(Beginning of DATA EXCERPTS)

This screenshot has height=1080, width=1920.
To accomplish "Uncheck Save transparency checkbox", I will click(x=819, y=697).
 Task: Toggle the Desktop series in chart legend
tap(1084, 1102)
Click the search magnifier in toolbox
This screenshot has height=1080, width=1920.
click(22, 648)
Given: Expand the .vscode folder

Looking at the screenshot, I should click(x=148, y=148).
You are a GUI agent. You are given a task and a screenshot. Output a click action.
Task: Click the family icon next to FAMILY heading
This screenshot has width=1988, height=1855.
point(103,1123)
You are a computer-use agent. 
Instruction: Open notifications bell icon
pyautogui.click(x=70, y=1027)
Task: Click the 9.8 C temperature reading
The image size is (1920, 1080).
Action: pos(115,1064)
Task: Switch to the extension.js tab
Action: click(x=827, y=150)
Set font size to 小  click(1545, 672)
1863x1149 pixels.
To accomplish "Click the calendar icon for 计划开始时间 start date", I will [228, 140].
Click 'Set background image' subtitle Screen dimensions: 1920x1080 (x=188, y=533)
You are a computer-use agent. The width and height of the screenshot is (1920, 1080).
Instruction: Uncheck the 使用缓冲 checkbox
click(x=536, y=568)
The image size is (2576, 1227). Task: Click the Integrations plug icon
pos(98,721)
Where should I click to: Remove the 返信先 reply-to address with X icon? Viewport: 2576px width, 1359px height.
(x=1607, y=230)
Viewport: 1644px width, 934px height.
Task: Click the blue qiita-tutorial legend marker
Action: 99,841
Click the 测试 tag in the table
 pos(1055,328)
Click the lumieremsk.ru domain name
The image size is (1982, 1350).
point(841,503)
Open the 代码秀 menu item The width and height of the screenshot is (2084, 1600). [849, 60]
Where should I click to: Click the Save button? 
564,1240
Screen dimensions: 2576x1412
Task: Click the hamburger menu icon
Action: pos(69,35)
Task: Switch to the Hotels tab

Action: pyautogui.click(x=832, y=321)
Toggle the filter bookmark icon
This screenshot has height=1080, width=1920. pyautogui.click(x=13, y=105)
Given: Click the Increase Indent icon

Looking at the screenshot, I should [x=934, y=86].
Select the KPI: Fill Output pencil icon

(End of DATA EXCERPTS)

◆ **WHAT NEEDS TO BE DONE**:
Restate every record exactly, leaving nothing out.

◆ **THE COMPLETED TASK**:
This screenshot has height=1080, width=1920.
To accomplish "Uncheck Save transparency checkbox", I will click(x=819, y=697).
 Task: Toggle the Desktop series in chart legend
tap(1084, 1102)
Click the search magnifier in toolbox
This screenshot has height=1080, width=1920.
click(22, 648)
Given: Expand the .vscode folder

Looking at the screenshot, I should click(x=148, y=148).
You are a GUI agent. You are given a task and a screenshot. Output a click action.
Task: Click the family icon next to FAMILY heading
This screenshot has width=1988, height=1855.
point(103,1123)
You are a computer-use agent. 
Instruction: Open notifications bell icon
pyautogui.click(x=70, y=1027)
Task: Click the 9.8 C temperature reading
The image size is (1920, 1080).
Action: pos(115,1064)
Task: Switch to the extension.js tab
Action: click(x=827, y=150)
Set font size to 小  click(1545, 672)
1863x1149 pixels.
To accomplish "Click the calendar icon for 计划开始时间 start date", I will [228, 140].
Click 'Set background image' subtitle Screen dimensions: 1920x1080 (x=188, y=533)
You are a computer-use agent. The width and height of the screenshot is (1920, 1080).
Instruction: Uncheck the 使用缓冲 checkbox
click(x=536, y=568)
The image size is (2576, 1227). Task: Click the Integrations plug icon
pos(98,721)
Where should I click to: Remove the 返信先 reply-to address with X icon? Viewport: 2576px width, 1359px height.
(x=1607, y=230)
Viewport: 1644px width, 934px height.
Task: Click the blue qiita-tutorial legend marker
Action: 99,841
Click the 测试 tag in the table
 pos(1055,328)
Click the lumieremsk.ru domain name
The image size is (1982, 1350).
point(841,503)
Open the 代码秀 menu item The width and height of the screenshot is (2084, 1600). [849, 60]
Where should I click to: Click the Save button? 
564,1240
Screen dimensions: 2576x1412
Task: Click the hamburger menu icon
Action: pos(69,35)
Task: Switch to the Hotels tab

Action: pyautogui.click(x=832, y=321)
Toggle the filter bookmark icon
This screenshot has height=1080, width=1920. pyautogui.click(x=13, y=105)
Given: Click the Increase Indent icon

Looking at the screenshot, I should [x=934, y=86].
Select the KPI: Fill Output pencil icon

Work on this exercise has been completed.